Parthiban Kanavu
- Author: Kalki Krishnamurthy
- Original title: பார்த்திபன் கனவு
- Translators: Nandini Vijayaraghavan (October 2021) Sajith M. S (Malayalam, 2023)
- Language: Tamil
- Genre: Historical novel
- Publisher: MacMillan India
- Publication date: 1942 (An unabridged English translation was published in October 2021)
- Publication place: India
- Media type: Print (Hardcover)
- Pages: 400
- ISBN: 1-4039-0954-7
- OCLC: 52846173
- LC Class: MLCM 2003/00425 (P) PL4758.9.K68
- Preceded by: Sivagamiyin Sapatham
- Followed by: Ponniyin Selvan

= Parthiban Kanavu =

Novel by Kalki Krishnamurthy

 Parthiban Kanavu (பார்த்திபன் கனவு, ISO, lit. Parthiban's dream) is a Tamil novel written by Kalki Krishnamurthy.

==Details==
The story is a sequel to Sivagamiyin Sapatham and a curtain-raiser to Ponniyin Selvan. In 2004, Nirupama Raghavan penned an abridged (English) translation. Nandini Vijayaraghavan translated the unabridged version of the novel in 2022. In 2023, Manorama Books Published a Malayalam Translation of The Novel Translated by Sajith M.S.

==Plot summary==

The novel chronicles the attempts of Vikraman, the son of the Chola king Parthiban, to attain independence from the Pallava ruler Narasimhavarman I.

In the seventh century the Cholas are vassals of the Pallavas. Parthiban conveys his dream of the Chola dynasty regaining its glory – which he believes is lost since they are no longer the independent rulers – to his young son Vikraman. Parthiban refuses to pay tribute to the Pallavas, triggering a battle in which Parthiban is killed. Before he dies, on the battlefield, an enigmatic monk promises Parthiban that he will make sure that Vikraman fulfills Parthiban's dream. On becoming an adult, Vikraman plans his revenge but is betrayed by his treacherous uncle, Marappa Bhupathi. The prince is arrested and exiled to a far-off island by Narasimhavarman.

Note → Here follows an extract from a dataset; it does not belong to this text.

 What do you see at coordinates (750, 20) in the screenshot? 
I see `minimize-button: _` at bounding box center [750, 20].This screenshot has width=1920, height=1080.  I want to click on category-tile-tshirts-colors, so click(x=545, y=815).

Three years later Vikraman returns, longing to meet his mother and a mysterious beauty whom he saw before being deported. He discovers that his mother has disappeared, kidnapped by members of the savage Kapalika cult given to performing human sacrifices. He also learns that the beauty he has fallen for, Kundhavi, is none other than the daughter of his sworn enemy, Narasimhavarman.

Several twists and turns later, the monk is revealed as the Pallava emperor Narasimhavarman, who keeps his word to the dying Parthiban by helping establish an independent kingdom under Vikraman in Uraiyur, followed by the Chola prince's marriage to Kundhavi.

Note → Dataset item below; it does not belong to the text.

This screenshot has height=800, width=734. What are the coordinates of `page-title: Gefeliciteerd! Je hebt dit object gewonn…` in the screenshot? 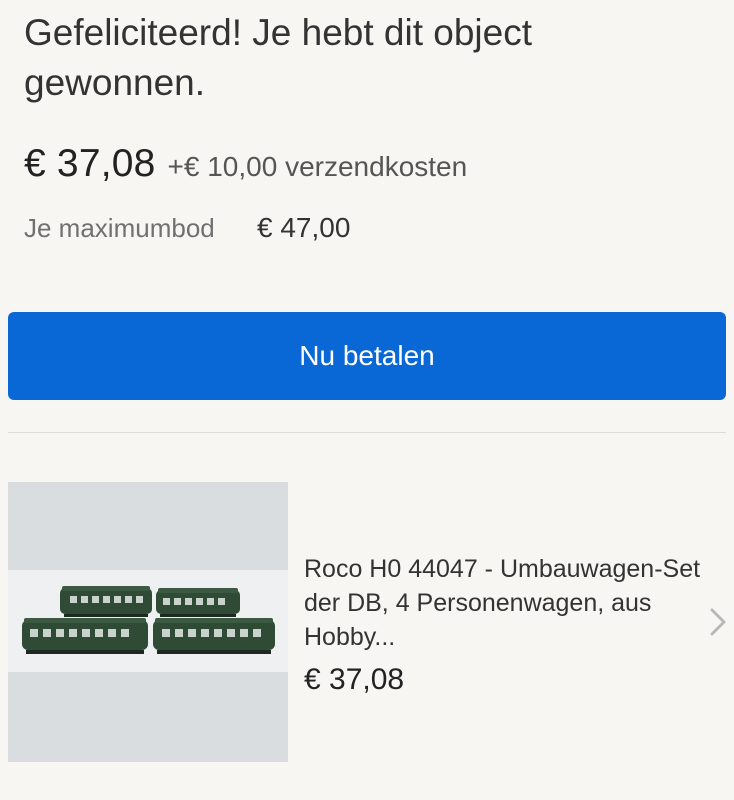 It's located at (278, 58).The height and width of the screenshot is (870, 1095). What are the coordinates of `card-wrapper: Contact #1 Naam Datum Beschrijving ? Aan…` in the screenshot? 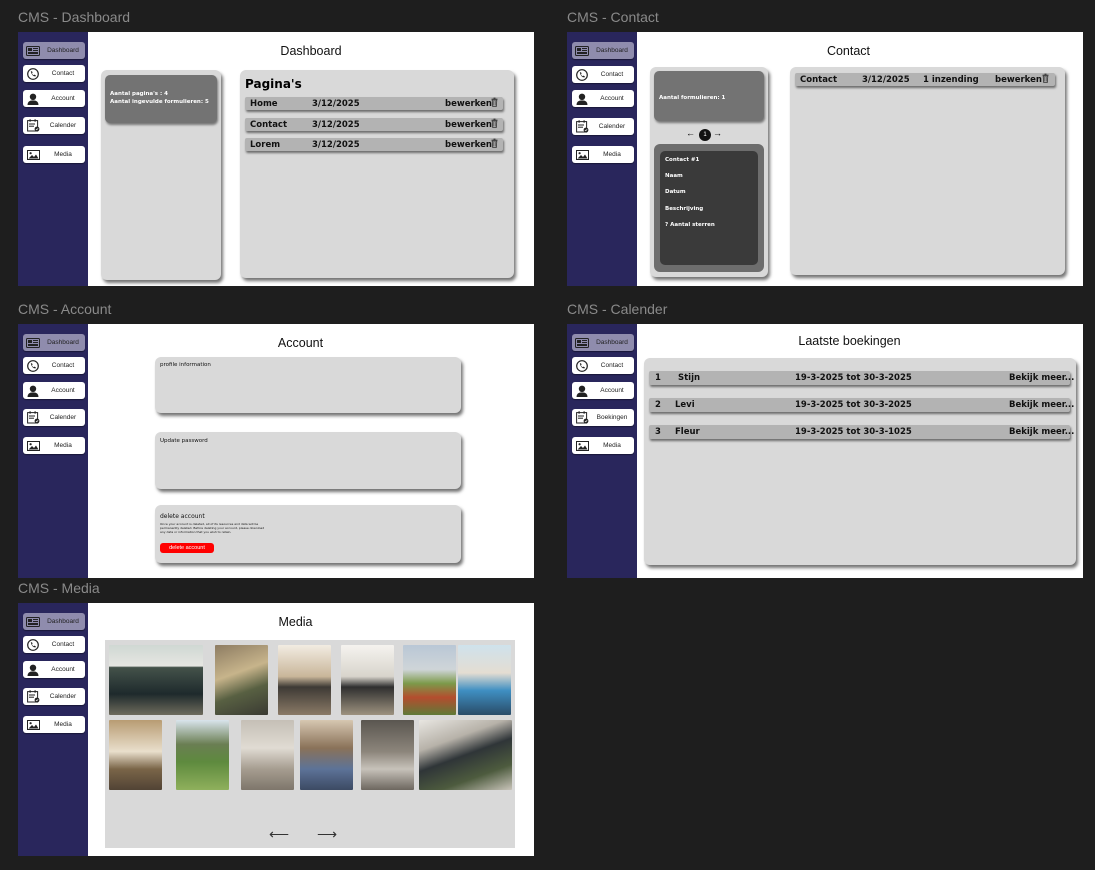 It's located at (709, 208).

The novel ends by stating that Parthiban's dream of a great Chola dynasty was passed on from father to son and was finally realised three hundred years after Parthiban's time, in the reign of Raja Raja Chola I.

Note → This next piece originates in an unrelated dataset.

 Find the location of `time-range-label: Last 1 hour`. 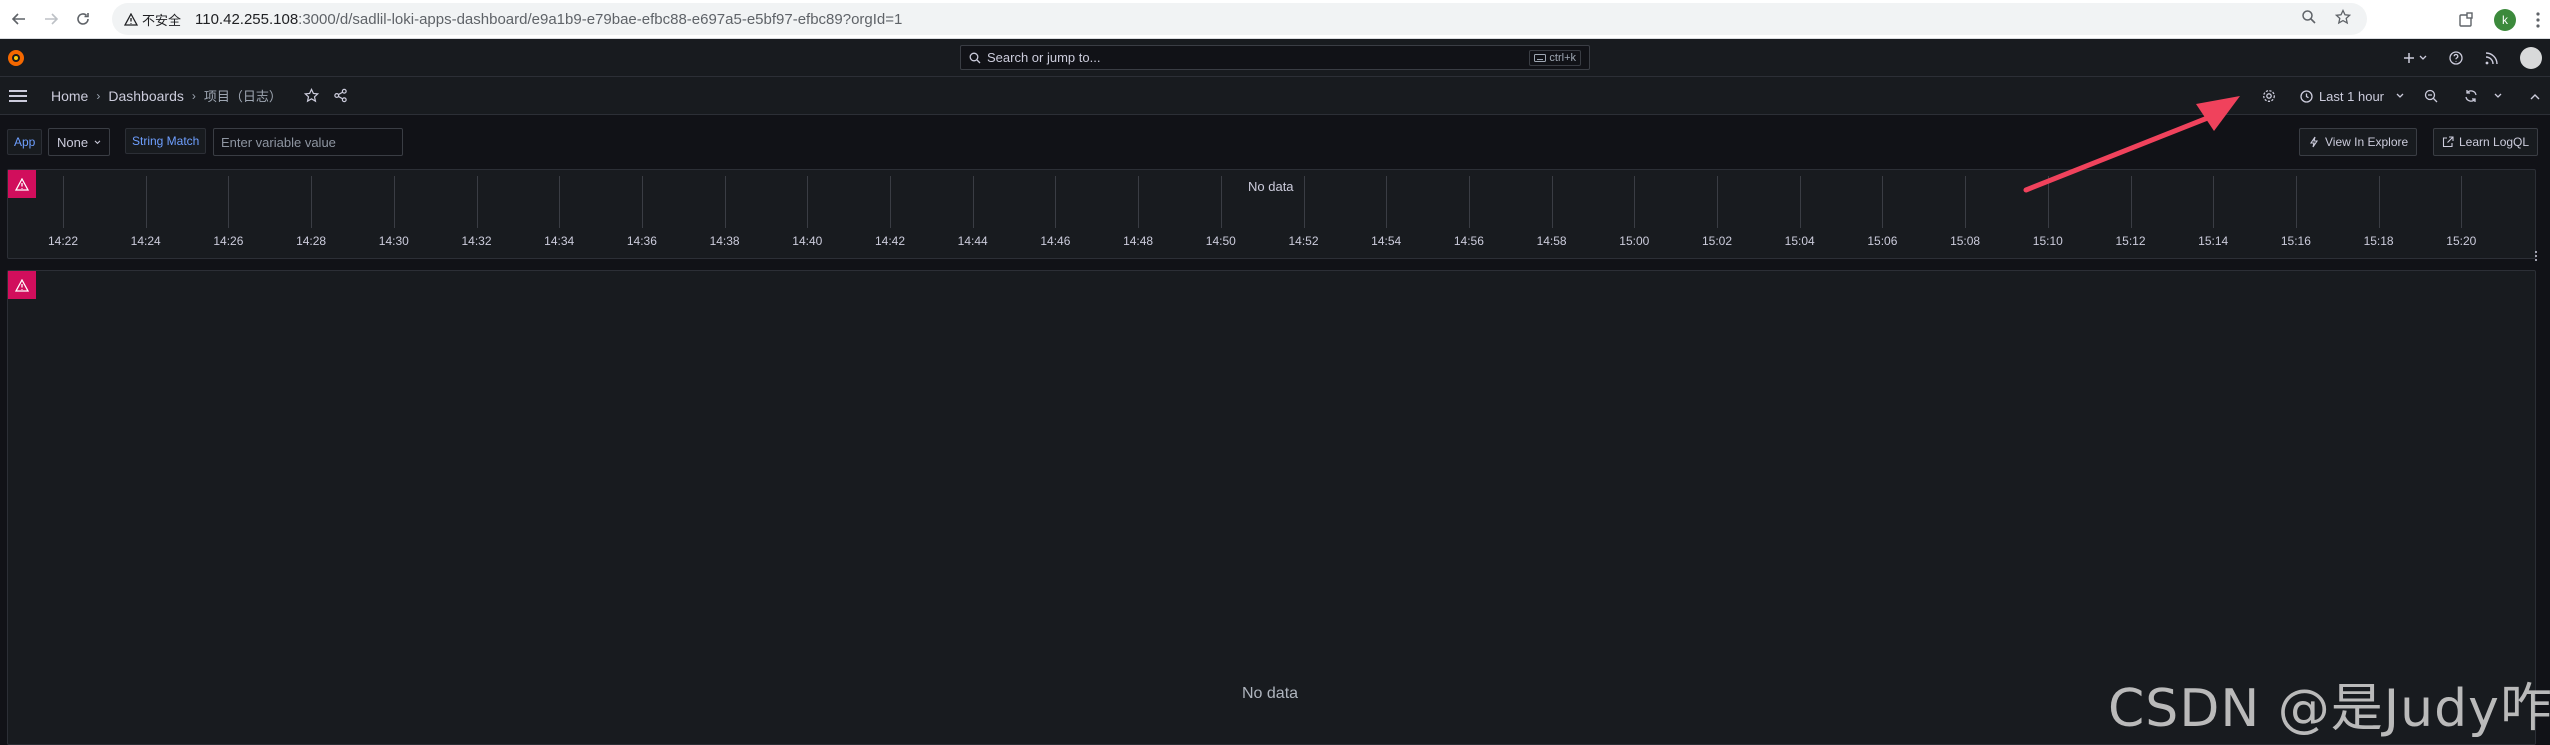

time-range-label: Last 1 hour is located at coordinates (2351, 96).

==Allusions/references to actual history, geography and current science==
As is his wont, Kalki mixes historical events/personalities along with fictional characters. The historical characters/events include:
- Parthiban - The Chola king.
- Narasimhavarman - The Pallava ruler.
- Paranjothi aka Siruthondar — The commander of Narasimhavarman's army and the 36th of the 63 Nayanmars.
- Pulakesi II - The Chalukya ruler.
- The visit of the Chinese traveller Xuanzang.
- Narasimhavarman's efforts to abolish human sacrifice.

==Adaptation==
The novel was adapted into a film of same name in 1960.